Ich wünsche der Synode einen guten Verlauf und verbleibe mit freundlichem Gruß
Dipl.-Päd. Detlef Träbert
- Vorsitzender -
Inklusion
Der HERR ist nahe bei denen, die zerbrochnes Herzens sind, und hilft
denen, die ein zerschlagen Gemüt haben. (Psalm 34, 19)
>
Ehrfurcht vor Gott, Achtung vor der Würde des Menschen und
Bereitschaft zum sozialen Handeln zu wecken, ist vornehmstes Ziel der Erziehung.
(Verfassung für das Land NRW)
>
Gottes Wille, die Verfassung des Landes NRW und die
UN-Behindertenkonvention sind Sprengstoff für die festgefahrene
Schullandschaft. Die Schulen selektieren und sortieren fleißig weiter
unter den Augen des Parlaments und des Volkes.
>
Beruflicher Corpsgeist, falsch verstandene Solidarität unter Kollegen,
politischer Fraktionszwang, politische Interessen und Abwägungen,
ökonomische Zwänge boykottieren seit Jahrzehnten die überfälligen
Veränderungen im Schulsystem.
Die Trägheit des Bildungswesens, die Interessen der
sonderpädagogischen Lehrer am bestehenden Sonderschulsystem, der
Mangel am politschen Willen zu investieren führt dazu, dass die Eltern
gegen die SELEKTION zur Förderschule klagen.
>
Lösungen sind durchaus vorhanden, werden aber leider beharrlich
ignoriert, da sie bestehende Strukturen in Frage stellen. Wer soll
glauben dass sich die Bildungsministerin mit der Lehrerschaft anlegt?
Herauskommen wird ein fauler Kompromiss der niemanden gerecht wird.
>
Hinzu kommt, dass der wirkliche Einfluss der Eltern in der Schule
gegen Null tendiert. Das heißt, unsere Kinder sind der Schule
ausgeliefert und wenn man etwas in der Schule kritisiert, bekommt es
am Ende immer das eigene Kind zu spüren.
>
Von den Bürgern wird Zivilcourage gefordert, "für die Würde jedes
einzelnen einzutreten".
Sobald aber einer den Mainstream der herrschenden Rückwärtsgewandten
und der Kleingeister verlässt, beginnt der alltägliche Kampf. Am
meisten ängstigt es, allein zu stehen, wenn wir uns öffentlich
einmischen und zum Schluss als Querulant dazustehen.
>
Die deutschen Förderschulen finden keine internationale Anerkennung -
noch können sie Bildungserfolgen ihrer Schüler vorweisen. Die
deutschen Förderschulen widersprechen der UN-Behindertenkonvention
doch "Unrecht gewinnt oft Rechtscharakter dadurch, dass es häufig
vorkommt" Langfristige gesellschaftliche Teilhabe kann nicht durch
Ausgrenzung erreicht werden. Das deutsche Sonderschulwesen steht damit
in der nationalen und internationalen Kritik, die Chancengleichheit von Kindern zu behindern.

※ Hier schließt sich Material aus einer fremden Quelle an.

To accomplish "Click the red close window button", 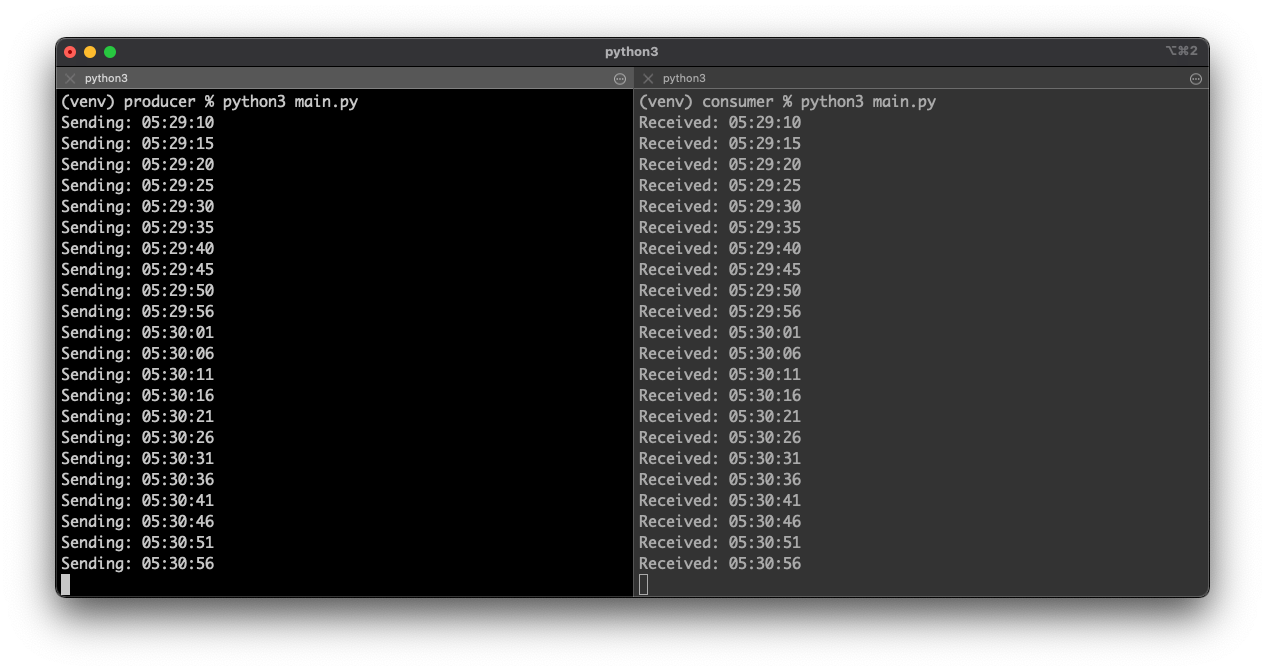I will point(70,52).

Am 26. März 2009 trat die UN-Behindertenrechtskonvention in
Deutschland in Kraft.
Doch die Zwangszuweisungen zur Förderschule sind in NRW noch möglich.

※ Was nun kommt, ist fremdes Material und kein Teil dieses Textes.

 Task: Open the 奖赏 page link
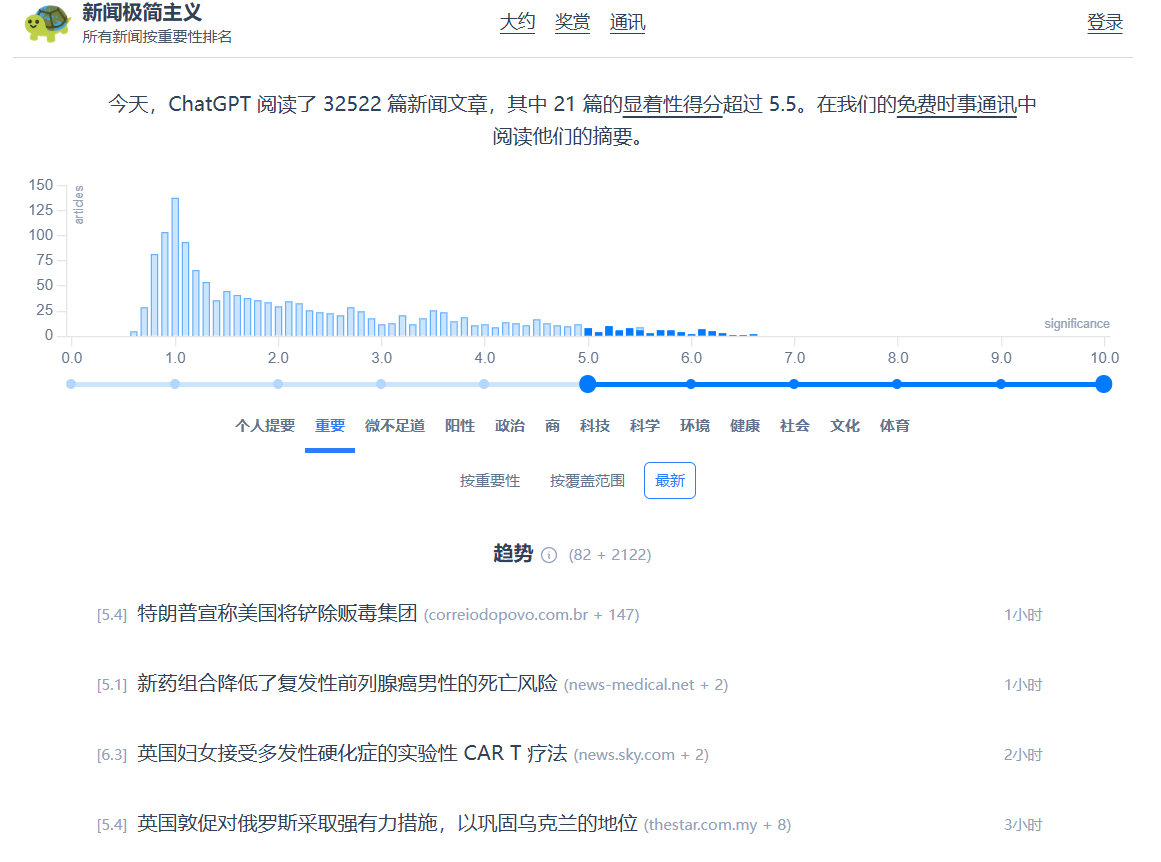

Die Rechtsposition wird von der Kultusministerkonferenz vorgegeben,
die behauptet, dass die Ratifizierung der UN-Konvention durch den Bund
und die Länder keinen einklagbaren individuellen Rechtsanspruch auf
gemeinsames Lernen begründet.
Ade Verfassung, Gottes Wille und UN-Behindertenkonvention!
>
Mein Sohn David hat eine LRS, seit 1979 gibt es einen LRS Erlass, der
in den Schulen kaum umgesetzt wird. Die Grundschule möchte dass "David
zur Förderschule geht".
Mit der Petition I.3/15-P-2010-02185-00 Landtag NRW, einen offenen
Brief an Frau Ministerin Löhrmann und einem Schreiben an UNO
Generalsekretär Ban Ki-Moon kämpfe ich um seine Würde.

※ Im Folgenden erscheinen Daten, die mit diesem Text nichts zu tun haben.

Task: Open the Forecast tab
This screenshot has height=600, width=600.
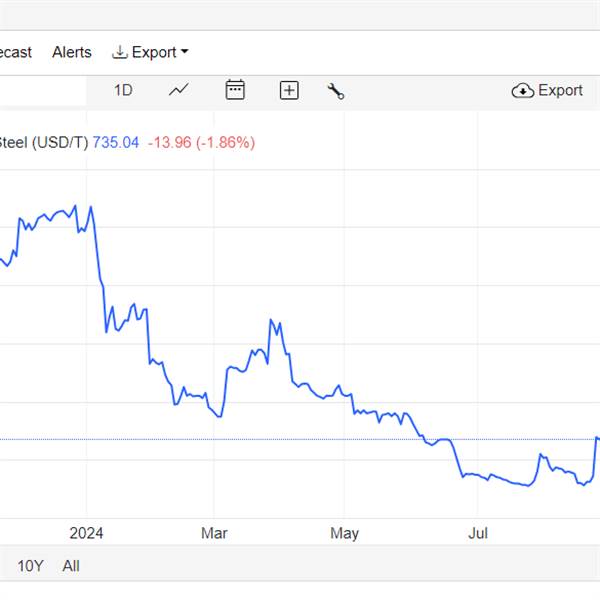Action: click(15, 52)
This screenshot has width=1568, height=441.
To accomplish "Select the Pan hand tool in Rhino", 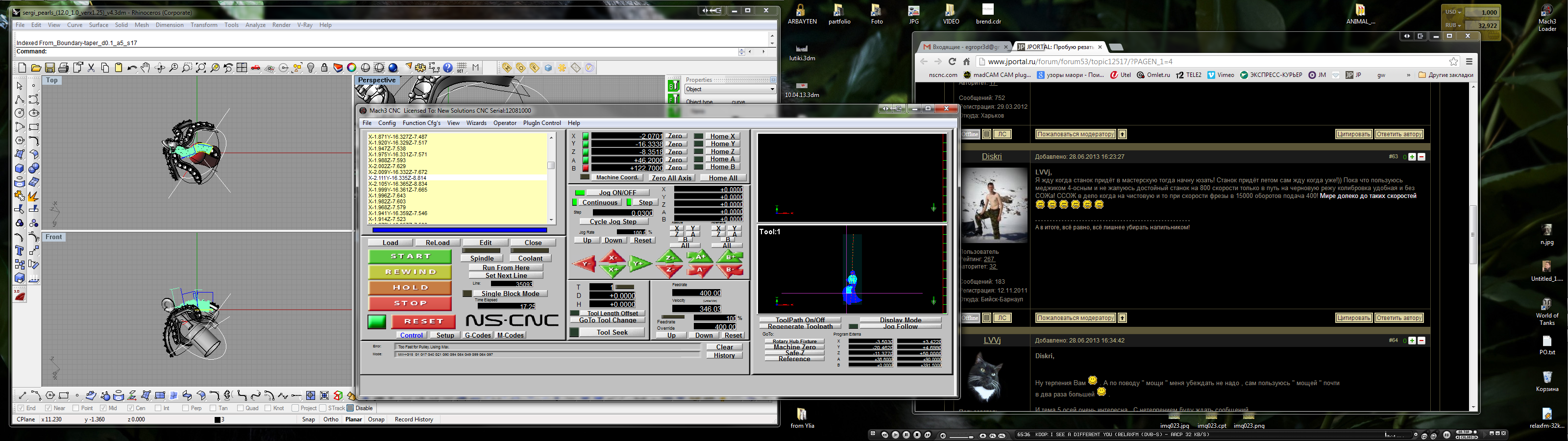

Die individuelle Förderung an der Grundschule muss ich fast täglich
erbitten!
>
"Kein Kind darf verloren gehen".
Sprüche aus der Wahlkampfmaschine. Lippenbekenntnisse!
Entscheidungen werden auf den Nimmerleinstag vertagt und die Leidtragenden sind Kinder und Eltern.
Denn je länger ein Schüler eine Förderschule mit dem Schwerpunkt Lernen besucht, desto ungünstiger entwickeln sich seine Leistungen (Studie / Bertelsmann Stiftung).
Thomas Wasilewski
Thomas.Wasilewski@googlemail.com
Vielen Dank!
Vielen Dank an Brigitte Schumann für die deutlichen Worte! Hoffen wir, dass sie die Synode erreichen.